Ancora uno sgombero. Dopo il parco Bonaudo di Favria e diversi alloggi di Rivarolo, la scorsa notte, i due ragazzi che da giorni vagano in città senza un tetto (lei di 21 anni di Rivarolo e lui di 35 residente a Castellamonte, già noti alle forze dell'ordine), si sono accampati all'interno del vecchio ospedale della città, in piazzetta Sacchi. I due hanno occupato una stanza (ormai fatiscente) all'interno del vecchio nosocomio, forse scavalcando il cancello che si affaccia su via dell'Ospedale.

Sono stati alcuni residenti della zona, allarmati dai rumori, a chiamare l'Asl, proprietaria dell'immobile. Due tecnici dell'azienda sanitaria hanno verificato la presenza dei ragazzi all'interno e hanno chiesto l'intervento delle forze dell'ordine. Sul posto una pattuglia della polizia municipale di Rivarolo che ha intimato ai giovani di lasciare l'ex ospedale (che tra l'altro, non è nemmeno sicuro).

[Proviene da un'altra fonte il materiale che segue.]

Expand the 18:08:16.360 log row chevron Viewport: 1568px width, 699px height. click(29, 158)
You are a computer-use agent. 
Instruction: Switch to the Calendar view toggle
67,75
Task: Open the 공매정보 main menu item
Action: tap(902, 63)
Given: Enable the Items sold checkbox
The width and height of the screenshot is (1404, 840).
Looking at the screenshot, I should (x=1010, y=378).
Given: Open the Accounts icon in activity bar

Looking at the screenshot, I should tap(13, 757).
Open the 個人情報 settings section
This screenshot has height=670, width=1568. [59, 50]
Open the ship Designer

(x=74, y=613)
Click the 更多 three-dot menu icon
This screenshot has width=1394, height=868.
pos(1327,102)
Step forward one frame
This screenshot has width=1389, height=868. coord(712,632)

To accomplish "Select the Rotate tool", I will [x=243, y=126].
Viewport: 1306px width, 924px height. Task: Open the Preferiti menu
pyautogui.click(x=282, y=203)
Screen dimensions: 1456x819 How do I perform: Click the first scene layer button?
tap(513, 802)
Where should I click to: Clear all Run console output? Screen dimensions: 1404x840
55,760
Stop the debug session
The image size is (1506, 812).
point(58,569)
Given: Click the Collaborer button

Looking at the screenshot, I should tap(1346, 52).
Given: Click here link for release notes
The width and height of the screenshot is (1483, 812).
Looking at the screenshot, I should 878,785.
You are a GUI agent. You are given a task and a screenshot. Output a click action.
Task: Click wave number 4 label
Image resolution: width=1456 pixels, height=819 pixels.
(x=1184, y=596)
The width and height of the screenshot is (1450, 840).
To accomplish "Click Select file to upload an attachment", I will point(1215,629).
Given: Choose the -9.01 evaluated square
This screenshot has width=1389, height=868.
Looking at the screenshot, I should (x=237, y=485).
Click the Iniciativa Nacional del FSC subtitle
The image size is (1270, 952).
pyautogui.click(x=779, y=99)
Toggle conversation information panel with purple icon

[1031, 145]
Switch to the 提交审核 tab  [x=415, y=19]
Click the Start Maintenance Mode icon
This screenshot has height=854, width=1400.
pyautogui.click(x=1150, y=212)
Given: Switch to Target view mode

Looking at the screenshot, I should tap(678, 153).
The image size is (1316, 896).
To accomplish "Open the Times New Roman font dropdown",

Oggi i due dovrebbero lasciare la struttura. Altrimenti si renderà necessario lo sgombero forzato. Ancora ieri il Comune di Rivarolo ha cercato di fornire aiuto alla coppia mai i due ragazzi non si sono presentati in municipio dove il sindaco Alberto Rostagno li stava attendendo insieme agli assistenti sociali del Ciss 38. Il Comune, fin qui, ha fatto il possibile ma, al netto degli incontri ai quali i due non si sono presentati, il sospetto è che la coppia, purtroppo, non abbia intenzione di farsi aiutare. Fin qui tutte le soluzioni proposte dal Ciss 38 sono state respinte.

«Sono stato, insieme al vice sindaco, alla polizia municipale e ai tecnici dell'Asl, all'interno del vecchio ospedale di Rivarolo ad incontrare i due occupanti abusivi dell'immobile - dice il sindaco Alberto Rostagno - abbiamo trovato una soluzione per questa notte, i due stanno lasciando la struttura dell'ex ospedale per recarsi a casa di amici. Domani mattina in Comune, alle ore 10, con l'assistente sociale del Ciss 38, cercheremo di trovare una soluzione accettabile».